For life sciences, a new candidate auto-matching tool will speed up identification of eligible participants for relevant clinical studies, allowing researchers and site personnel to review and match patients to trials—pulling from both structured and unstructured data like diagnosis codes, medication details and demographics—to help reduce assessment time. Pharmaceutical and medtech sponsors can help their site coordinators and investigators select inclusion-exclusion criteria to obtain a targeted shortlist of clinical trial candidates for further screening, executives said.
With these industry-specific prompts, data models and AI capabilities, chief information officers at healthcare organizations will be able to easily deploy pre-built and customizable AI capabilities that were designed to address their unique needs and challenges, executives said.

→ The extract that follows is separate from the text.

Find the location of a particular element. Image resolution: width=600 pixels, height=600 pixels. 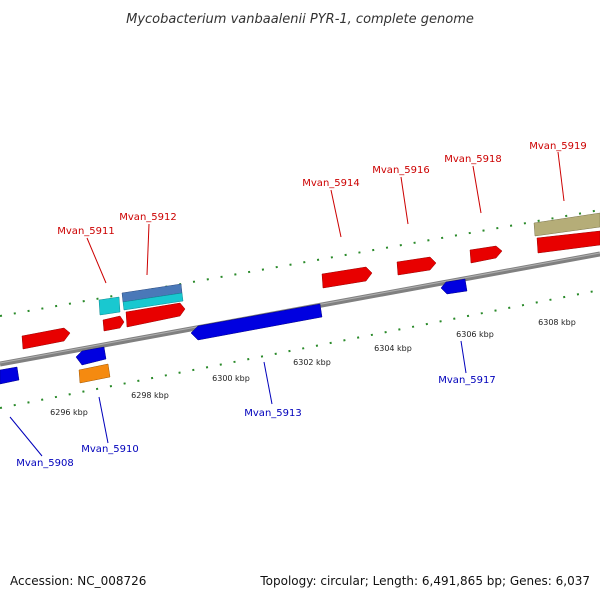

gene-label-mvan-5912: Mvan_5912 is located at coordinates (148, 218).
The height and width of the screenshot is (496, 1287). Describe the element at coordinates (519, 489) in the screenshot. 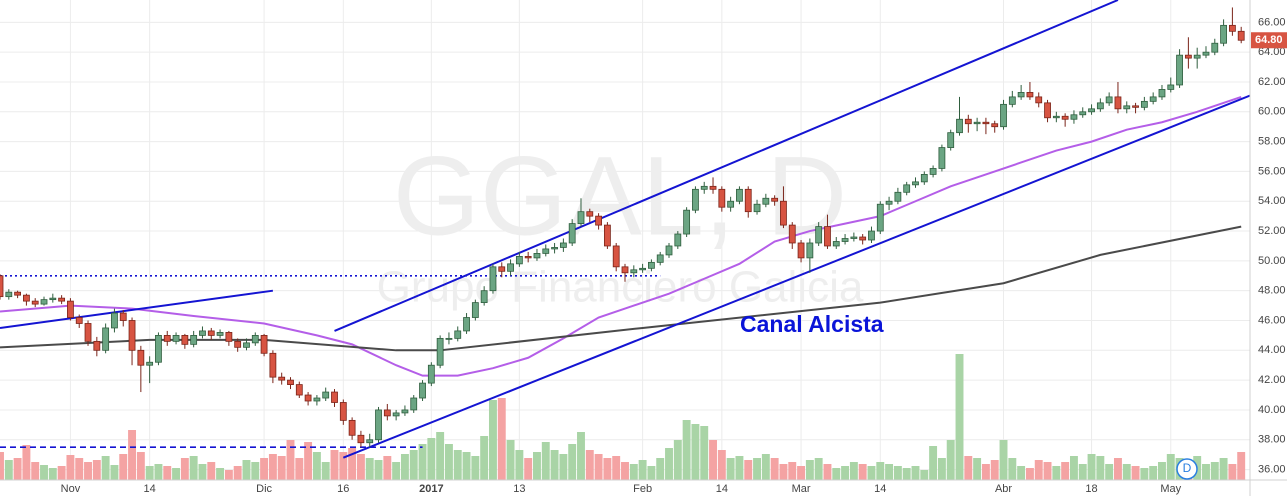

In March, Salesforce launched a new healthcare AI assistant within its customer relationship management system. The company's healthcare-focused AI tool, called Einstein Copilot, is a conversational AI assistant that will provide responses based on a healthcare organization's private data. The AI assistant tool allows providers and care teams to digitally capture and summarize details from different clinical and nonclinical sources, update patient and member information, and automate manual processes, according to the company.
The Einstein Copilot: Health Actions tool can be found in the new healthcare AI use case library along with the assessment generation tool that lets healthcare organizations digitize standardized health assessments and automatically upload the information directly into Salesforce Health Cloud.
Salesforce will make most of the features generally available in October 2024 and February 2025 and plans to add more capabilities in the future.
"Our mission is to put powerful and practical AI in the hands of every worker in every industry so every organization can start seeing tangible value from AI right now,” said Jeff Amann, executive vice president and general manager, Salesforce Industries, in a statement. “With Salesforce, organizations of every size and every budget can now easily get started with AI capabilities that were purposefully designed to solve their specific challenges—whether it’s helping banks resolve transaction disputes faster, care providers automatically summarize clinical notes, retail brands better manage their inventories, and much more.”
As it steps up its work to advance AI-driven solutions, Salesforce said earlier this month that it agreed to acquire Tenyx, a developer of AI-powered voice agents. Tenyx develops AI-based voice agents for various industries including e-commerce, healthcare, hospitality and travel, according to its website.
The acquisition, for which no deal value was disclosed, is expected to close in the third quarter.